Anyhow, "just gravy" is a far more serious misunderstanding of the Big Management Party than is "one half of the government." Doin’ favors for their secret-sector buddies and betters is by no means just incidental in the behavior of Republican Party hacks. Whenever a Mr. Brown goes to Washin’ton from Wrentham MA 02093, it is chiefly to make the world safer for Scrooge ’n’ Warbucks that he makes the trip, though naturally one will not catch him sayin’ that out loud under anything but the most unusual conditions.
Assurin’ greater security for Scrooge ’n’ Warbucks is not the sole reason why the Party of Grant exists, I allow, but it comes in a long way ahead of whatever one takes the runner-up rationale to be.[3]
Healthy days.
___
[1] Like the more physical débris, most of that tripe and baloney settled out in the immediate or near vicinity of Ground Zero.
After the neocomrades lost control of the Executive, moreover, in January 2009, such residual value as their "Lo, all things made new!" Party line still posessed evaporated instantaneously. President Summers and Mr. Obama are not goin’ to be allowed to benefit from their neobetters’ patented snake oil if the neobetters can help it.
Thus the agitprop campaign du jour conducted by the Party ’n’ Ideology folks is, so to speak, gleichschaltet narrowly around "same old same old" -- same old Keynes, same old New Deal, same old Cook Country. Same old Fordian bunk all across the board!
[2] It has often been observed that America’s Otherparty are fond of nominatin’ former military persons for POTUS. Could they still be tryin’ to get back at General Jackson of Tennessee even after all these years? Anyhow, there is a long, long procession of (nominally or substatntively) Republicaniac violence pros that stretches at least from Tippecanoe in 1840 through the Fabulous Flyboy of AZ in 2008.
We may not have seen the end oif it yet, since a lot of kiddie selfservatives would be happy to watch Neocomrade Dr. Gen. D. H. Petraeus of Princeton and West Point follow in the footsteps of St. Ike. The hero himself, though, is either not macarthurin’ for the big prize at all, or else he is macarthurin’ for it very subtly indeed. So subtly as to merit a genius grant, even. We shall see.
[3] There may be a way around this, though, if one is willing to accept "But there has to be some kind of America’s Otherparty, doesn’t there?" as not just a background condition but a reason for the existence of the Grant-Hoover-Nixon-Gingrich racket specifically.

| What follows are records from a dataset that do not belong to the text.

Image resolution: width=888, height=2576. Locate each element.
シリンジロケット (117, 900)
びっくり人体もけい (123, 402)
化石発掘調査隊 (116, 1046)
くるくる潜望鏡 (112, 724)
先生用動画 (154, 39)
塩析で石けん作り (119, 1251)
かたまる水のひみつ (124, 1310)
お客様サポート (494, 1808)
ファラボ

I don’t myself think there HAS to be anythin’ of the sort. On the other hand, if the POG did not exist, though it would not be absolutely mandatory to invent it, the alternative would be endless factionalism and divisiveness inside the American Democracy. We’re probably better off, on balance, with the Otherparty that we’ve inherited than we would be without it, though Father Zeus knows the neocomrades can be a real pain at times.
February 9, 2010 11:19 AM | Reply | Permalink
Hoowhee, boy, you better stop'n take a breath. Then a couple more. Let yer head clear!